A um brusco solavanco da locomotiva, e mais dois tiros intermitentes, novo pânico. Mas ocorreu dessa vez no interior da cabine. Em seguida voltaram, os carros, a se movimentar, porém em menor velocidade, agora.
Em dado momento, enquanto rendidos, nova comunicação entre o agente da lei e o maquinista sem que Jack se apercebesse. Uma manobra proposital causou o solavanco. O agente, já prevenido, nada sofreu, mas o outro foi ao chão, gritando ao mesmo tempo “desgraçado” enquanto caía e atirava. Sua bala atinge, na clavícula, o maquinista que cai para frente ensanguentado. Na tentativa de acertar também o agente, não teve o mesmo sucesso. Este, mais rápido e experiente, elimina-o com dois tiros certeiros.

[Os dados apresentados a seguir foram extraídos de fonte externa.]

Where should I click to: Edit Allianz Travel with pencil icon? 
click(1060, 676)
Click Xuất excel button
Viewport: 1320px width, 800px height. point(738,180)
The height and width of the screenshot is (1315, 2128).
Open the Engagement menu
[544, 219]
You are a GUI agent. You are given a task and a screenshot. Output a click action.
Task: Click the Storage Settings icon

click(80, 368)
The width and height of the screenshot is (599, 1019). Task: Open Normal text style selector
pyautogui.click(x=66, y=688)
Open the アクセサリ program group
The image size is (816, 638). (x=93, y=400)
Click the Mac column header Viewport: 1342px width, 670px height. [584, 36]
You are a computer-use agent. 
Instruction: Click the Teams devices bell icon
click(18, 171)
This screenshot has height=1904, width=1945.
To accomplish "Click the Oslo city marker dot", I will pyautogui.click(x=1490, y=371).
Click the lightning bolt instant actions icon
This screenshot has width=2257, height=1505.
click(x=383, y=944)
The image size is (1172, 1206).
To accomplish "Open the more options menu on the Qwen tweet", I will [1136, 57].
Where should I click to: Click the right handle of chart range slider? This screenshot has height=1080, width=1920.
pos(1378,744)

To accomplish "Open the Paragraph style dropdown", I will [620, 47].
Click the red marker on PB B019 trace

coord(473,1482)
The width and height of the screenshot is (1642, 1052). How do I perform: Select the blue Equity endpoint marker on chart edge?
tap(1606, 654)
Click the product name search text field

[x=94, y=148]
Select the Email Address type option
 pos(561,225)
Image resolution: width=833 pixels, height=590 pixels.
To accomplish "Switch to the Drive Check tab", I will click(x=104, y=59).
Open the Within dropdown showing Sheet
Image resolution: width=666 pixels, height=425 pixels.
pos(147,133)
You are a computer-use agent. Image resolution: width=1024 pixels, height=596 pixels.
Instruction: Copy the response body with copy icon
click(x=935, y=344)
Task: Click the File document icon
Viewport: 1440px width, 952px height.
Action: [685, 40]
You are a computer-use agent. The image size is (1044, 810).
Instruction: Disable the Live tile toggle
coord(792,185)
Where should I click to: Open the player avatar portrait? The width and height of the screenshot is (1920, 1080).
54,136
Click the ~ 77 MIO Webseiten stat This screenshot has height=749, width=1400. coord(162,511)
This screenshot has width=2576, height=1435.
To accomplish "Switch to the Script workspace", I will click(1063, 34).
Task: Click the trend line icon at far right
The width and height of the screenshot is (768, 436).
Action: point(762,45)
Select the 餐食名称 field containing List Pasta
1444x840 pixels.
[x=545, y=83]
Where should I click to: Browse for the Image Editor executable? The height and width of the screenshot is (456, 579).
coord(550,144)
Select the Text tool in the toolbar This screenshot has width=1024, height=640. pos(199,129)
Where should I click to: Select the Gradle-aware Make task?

Corre até o chefe de máquinas e o vê sem sentidos. Tenta mexer os controles, mas não obtém êxito em parar a geringonça. Penetra no vagão um, apressado, apoiando-se contra os solavancos e acalmando a todos, de arma em punho e visando o vagão seguinte. O trem deixara a grande reta e ganhara os contornos de uma colina perigosamente acidentada.
Não foi difícil desarmar e prender o criminoso chefe, concentrado em encontrar o ouro que tanto almejava. Na mira do auxiliar não percebeu a aproximação do agente senão quando já tinha nas costas o cano de sua arma; entregou-se sem esboçar reação. Rodeando a cordilheira e já descendo por um de seus vales a pesada máquina foi finalmente controlada pelo hábil auxiliar ao entrar, ofegante, cabine adentro.
Não havia bomba como fizeram crer, mas uma carga, como queriam os meliantes. Só que de fogos de artifícios para a grande festa daquela cidade. Por suas ações corajosas o agente foi condecorado e promovido e o maquinista voltou ao trabalho, recuperado e cheio de homenagens. Tanto barulho por nada!